**EXERCISE DESCRIPTION**
Would you set down the data that follows, word for word, without any pictures?

_ _ _ _ _ _ _

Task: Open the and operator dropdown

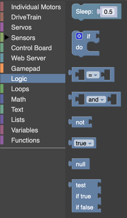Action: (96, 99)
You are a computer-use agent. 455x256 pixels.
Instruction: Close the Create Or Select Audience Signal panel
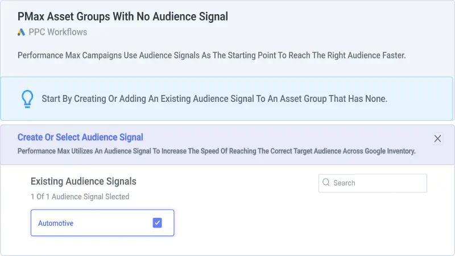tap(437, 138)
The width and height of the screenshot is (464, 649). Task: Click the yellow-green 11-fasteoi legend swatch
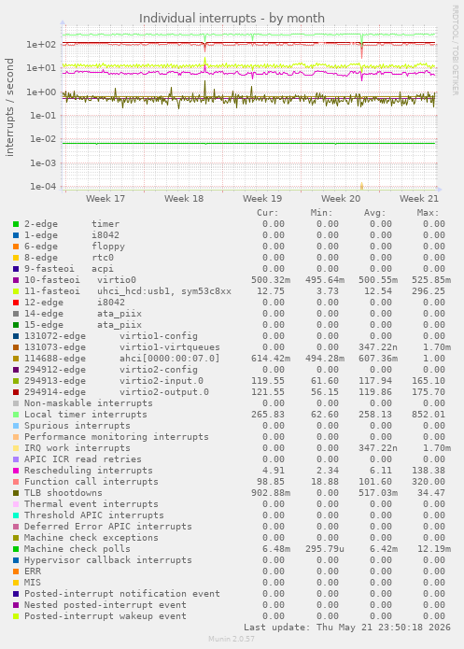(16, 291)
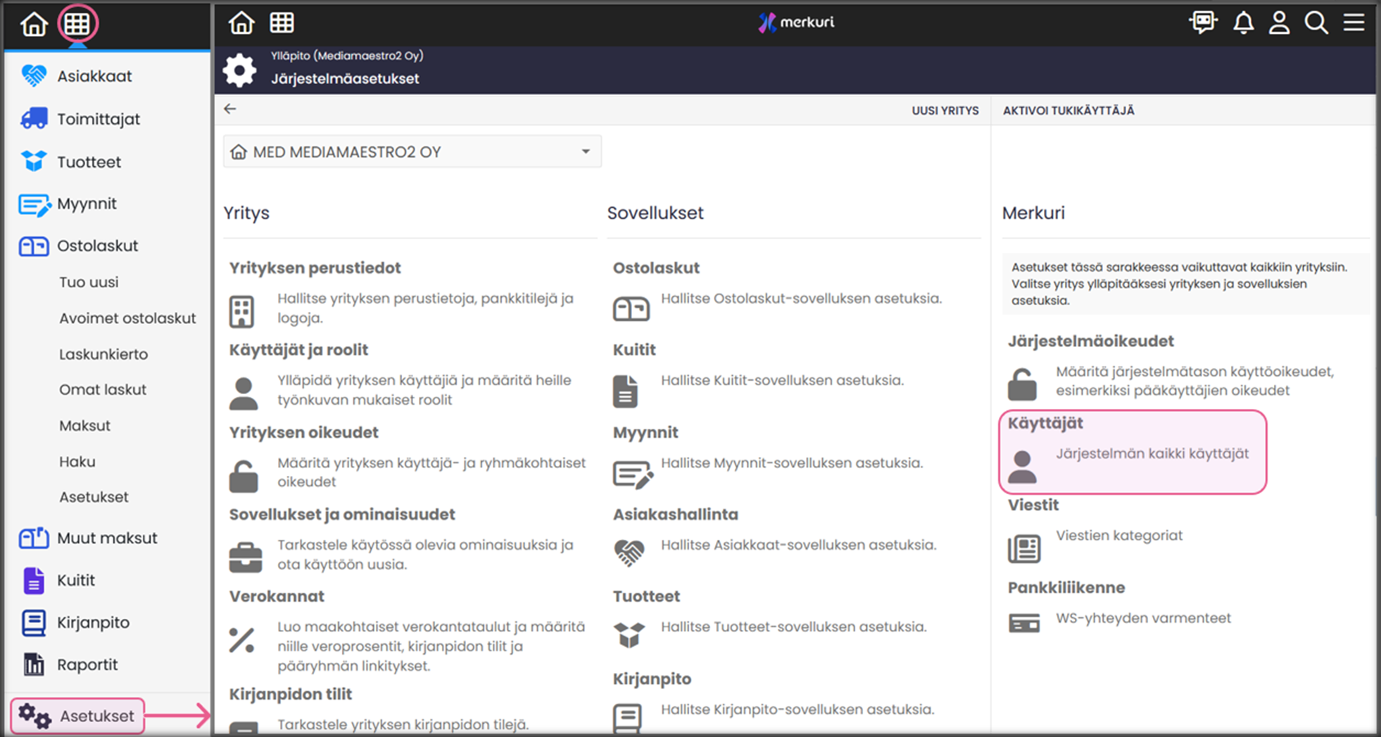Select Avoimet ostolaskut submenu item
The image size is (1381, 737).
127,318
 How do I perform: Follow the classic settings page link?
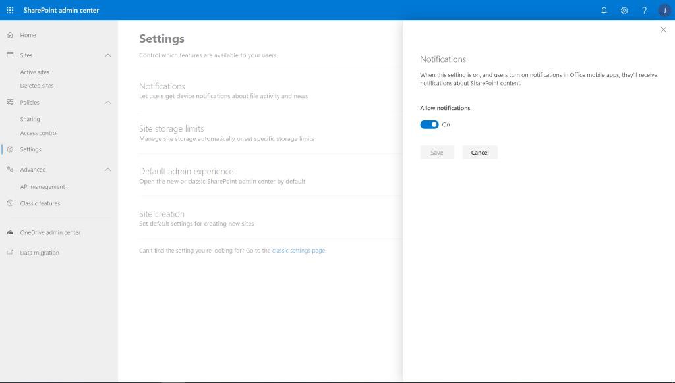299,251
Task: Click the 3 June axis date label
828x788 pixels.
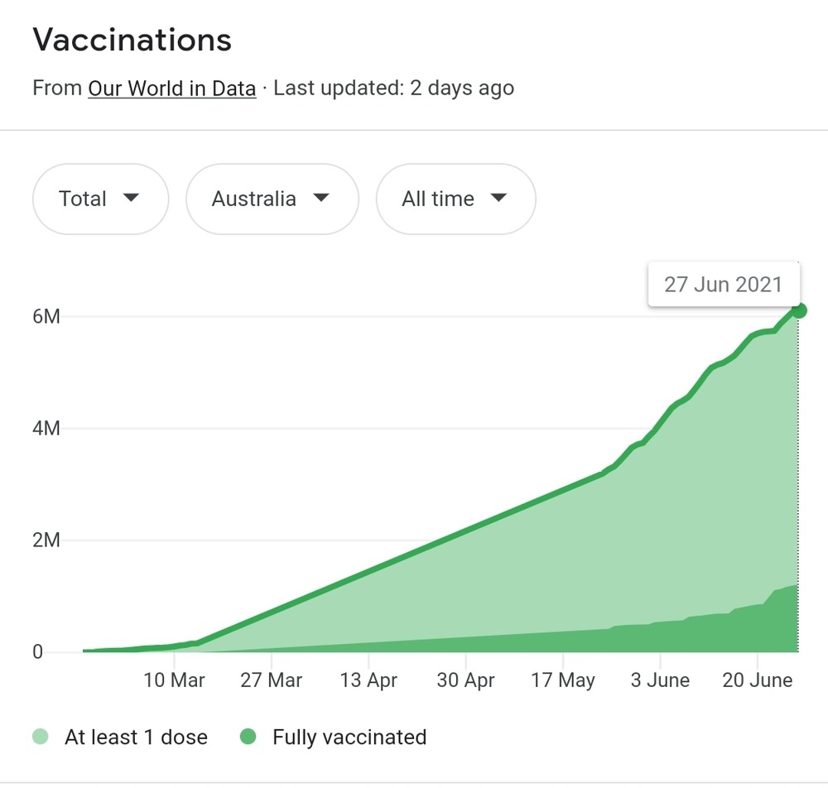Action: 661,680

_ _ _ _ _ _ _

**WRITTEN SOLUTION**
Task: Open the and operator dropdown

Action: (96, 99)
You are a computer-use agent. 455x256 pixels.
Instruction: Close the Create Or Select Audience Signal panel
tap(437, 138)
The width and height of the screenshot is (464, 649). Task: Click the yellow-green 11-fasteoi legend swatch
(16, 291)
Select Avoimet ostolaskut submenu item
The image size is (1381, 737).
127,318
 How do I perform: Follow the classic settings page link?
299,251
Task: Click the 3 June axis date label
828x788 pixels.
Action: 661,680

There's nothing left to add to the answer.